1️⃣ Prim's Algorithm

Code:

#include <iostream>
#include <vector>
#include <queue>
#include <limits>
using namespace std;

const int INF = numeric_limits<int>::max();

// Edge structure representing an edge to a vertex with a given weight.
struct Edge {
    int weight; // Weight of the edge.
    int dest;   // Destination vertex.
};

// Custom comparator for the min-priority queue.
// It ensures the edge with the smallest weight is at the top.
struct CompareEdge {
    bool operator()(const Edge &a, const Edge &b) {
        return a.weight > b.weight;
    }
};

// Prim's algorithm to compute the Minimum Spanning Tree (MST).
// 'V' is the number of vertices, and 'adj' is the adjacency list.
// Each element in the adjacency list is a pair (neighbor, weight).
vector<pair<int, int>> primMST(int V, const vector<vector<pair<int, int>>>& adj) {
    // Boolean array to mark vertices included in MST.
    vector<bool> inMST(V, false);
    // Parent array to store the MST structure (for each vertex, store the parent vertex).
    vector<int> parent(V, -1);
    // Key array to store the minimum weight edge for each vertex.
    vector<int> key(V, INF);
    
    // Min-priority queue (min-heap) that stores edges by increasing weight.
    priority_queue<Edge, vector<Edge>, CompareEdge> minHeap;
    
    // Start from vertex 0. No edge is needed to connect 0, so weight is 0.
    key[0] = 0;
    minHeap.push({0, 0});
    
    // Process until the min-heap is empty.
    while (!minHeap.empty()) {
        // Extract the edge with the minimum weight.
        int u = minHeap.top().dest;
        minHeap.pop();
        
        // If vertex 'u' is already in MST, skip it.
        if (inMST[u])
            continue;
        
        // Include vertex 'u' in the MST.
        inMST[u] = true;
        
        // For every adjacent vertex v of u, check if we can update the key.
        for (const auto &neighbor : adj[u]) {
            int v = neighbor.first;
            int weight = neighbor.second;
            
            // If vertex v is not yet in MST and edge (u,v) is lighter than current key[v],
            // update key[v] and set u as its parent.
            if (!inMST[v] && weight < key[v]) {
                key[v] = weight;
                parent[v] = u;
                minHeap.push({key[v], v});
            }
        }
    }
    
    // Build the MST result.
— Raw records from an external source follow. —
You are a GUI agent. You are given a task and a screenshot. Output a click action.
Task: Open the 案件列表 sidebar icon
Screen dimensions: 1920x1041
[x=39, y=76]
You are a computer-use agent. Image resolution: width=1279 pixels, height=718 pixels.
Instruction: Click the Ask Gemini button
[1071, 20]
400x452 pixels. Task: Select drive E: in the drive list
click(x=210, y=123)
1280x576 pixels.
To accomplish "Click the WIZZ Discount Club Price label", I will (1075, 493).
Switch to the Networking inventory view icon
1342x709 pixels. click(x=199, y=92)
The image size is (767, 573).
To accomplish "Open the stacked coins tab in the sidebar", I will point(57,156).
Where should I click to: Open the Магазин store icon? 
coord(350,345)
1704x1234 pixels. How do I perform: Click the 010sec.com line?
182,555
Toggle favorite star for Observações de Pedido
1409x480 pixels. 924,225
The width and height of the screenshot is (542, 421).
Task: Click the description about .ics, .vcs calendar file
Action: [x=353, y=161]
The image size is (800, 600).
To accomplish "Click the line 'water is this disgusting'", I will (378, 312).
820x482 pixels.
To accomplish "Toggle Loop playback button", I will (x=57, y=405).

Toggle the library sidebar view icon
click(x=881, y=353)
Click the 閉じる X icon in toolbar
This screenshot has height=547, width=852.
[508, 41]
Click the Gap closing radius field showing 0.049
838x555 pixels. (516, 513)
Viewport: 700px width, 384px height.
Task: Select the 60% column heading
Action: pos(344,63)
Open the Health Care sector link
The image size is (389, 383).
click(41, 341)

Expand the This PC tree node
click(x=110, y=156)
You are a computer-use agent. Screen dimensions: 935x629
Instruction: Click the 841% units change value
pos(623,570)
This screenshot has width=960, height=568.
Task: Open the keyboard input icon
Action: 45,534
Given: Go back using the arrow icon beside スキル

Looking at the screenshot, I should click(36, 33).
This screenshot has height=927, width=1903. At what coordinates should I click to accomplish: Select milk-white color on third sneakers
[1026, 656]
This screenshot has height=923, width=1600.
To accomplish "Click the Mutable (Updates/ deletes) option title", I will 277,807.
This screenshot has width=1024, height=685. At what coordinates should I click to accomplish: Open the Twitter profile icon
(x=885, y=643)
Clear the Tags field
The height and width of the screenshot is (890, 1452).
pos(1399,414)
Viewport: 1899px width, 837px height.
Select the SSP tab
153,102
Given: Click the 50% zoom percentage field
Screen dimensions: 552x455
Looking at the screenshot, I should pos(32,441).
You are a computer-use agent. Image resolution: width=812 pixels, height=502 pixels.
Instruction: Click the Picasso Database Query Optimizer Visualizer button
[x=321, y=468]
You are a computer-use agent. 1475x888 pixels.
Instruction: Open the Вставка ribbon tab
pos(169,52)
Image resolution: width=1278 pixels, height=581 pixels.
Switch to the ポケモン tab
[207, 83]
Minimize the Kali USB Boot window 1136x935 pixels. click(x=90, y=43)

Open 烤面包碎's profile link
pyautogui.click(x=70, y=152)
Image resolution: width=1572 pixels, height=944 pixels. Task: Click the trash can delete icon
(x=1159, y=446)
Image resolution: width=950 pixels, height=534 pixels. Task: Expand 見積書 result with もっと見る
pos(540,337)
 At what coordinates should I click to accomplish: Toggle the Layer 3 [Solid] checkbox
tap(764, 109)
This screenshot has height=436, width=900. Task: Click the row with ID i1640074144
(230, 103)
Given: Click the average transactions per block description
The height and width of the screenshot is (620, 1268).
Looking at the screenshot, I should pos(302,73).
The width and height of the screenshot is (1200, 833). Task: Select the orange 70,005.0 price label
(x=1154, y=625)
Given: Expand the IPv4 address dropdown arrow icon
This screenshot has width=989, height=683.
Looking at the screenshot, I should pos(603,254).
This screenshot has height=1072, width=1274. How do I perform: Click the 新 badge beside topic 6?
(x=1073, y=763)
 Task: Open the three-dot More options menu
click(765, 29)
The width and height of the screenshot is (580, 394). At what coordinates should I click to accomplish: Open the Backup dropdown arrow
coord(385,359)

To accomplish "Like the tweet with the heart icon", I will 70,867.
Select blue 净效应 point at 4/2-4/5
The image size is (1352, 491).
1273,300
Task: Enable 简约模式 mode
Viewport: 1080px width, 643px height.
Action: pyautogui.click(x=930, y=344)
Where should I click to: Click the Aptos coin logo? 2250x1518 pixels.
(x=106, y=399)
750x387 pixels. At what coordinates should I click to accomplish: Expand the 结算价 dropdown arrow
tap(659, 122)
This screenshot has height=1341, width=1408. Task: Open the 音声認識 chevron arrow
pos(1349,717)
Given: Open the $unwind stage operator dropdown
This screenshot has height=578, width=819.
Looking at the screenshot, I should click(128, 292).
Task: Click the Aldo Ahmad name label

We start from vertex 1 since vertex 0 is the starting point.
    vector<pair<int, int>> mstEdges;
    for (int v = 1; v < V; v++) {
        mstEdges.push_back({parent[v], v});
    }
    
    return mstEdges;
}

int main() {
    int V = 4;  // Number of vertices.
    
    // Graph represented as an adjacency list.
    // For each vertex, store pairs (neighbor, weight).
    vector<vector<pair<int, int>>> adj(V);
    
    // Adding edges for an undirected graph:
    // Edge between 0 and 1 with weight 10.
    adj[0].push_back({1, 10});
    adj[1].push_back({0, 10});
    
    // Edge between 0 and 2 with weight 6.
    adj[0].push_back({2, 6});
    adj[2].push_back({0, 6});
    
    // Edge between 0 and 3 with weight 5.
    adj[0].push_back({3, 5});
    adj[3].push_back({0, 5});
    
    // Edge between 1 and 3 with weight 15.
    adj[1].push_back({3, 15});
    adj[3].push_back({1, 15});
    
    // Edge between 2 and 3 with weight 4.
    adj[2].push_back({3, 4});
    adj[3].push_back({2, 4});
    
    // Compute the MST using Prim's algorithm.
    vector<pair<int, int>> mstEdges = primMST(V, adj);
    
    // Output the edges in the MST.
    cout << "Edges in the Minimum Spanning Tree:" << endl;
    for (auto edge : mstEdges) {
        cout << edge.first << " - " << edge.second << endl;
    }
    
    return 0;
}

Complexity Analysis:

  • Time Complexity:
    • Prim's algorithm initializes key, parent, and in MST arrays in O(V) time.
    • Then, for each vertex, operations on the min-priority queue (insertions and extractions) take O(log V) time.
      • Since each edge is examined during relaxation and may cause a push into the priority queue, the total time for processing edges is O(E log V). Therefore, the overall time complexity is O((V + E) log V).
  • Space Complexity:
    • The adjacency list uses O(V + E) space. The auxiliary arrays (key, parent, inMST) require O(V) space, and the priority queue in the worst-case holds O(V) elements.
    • Thus, the overall space complexity is O(V + E).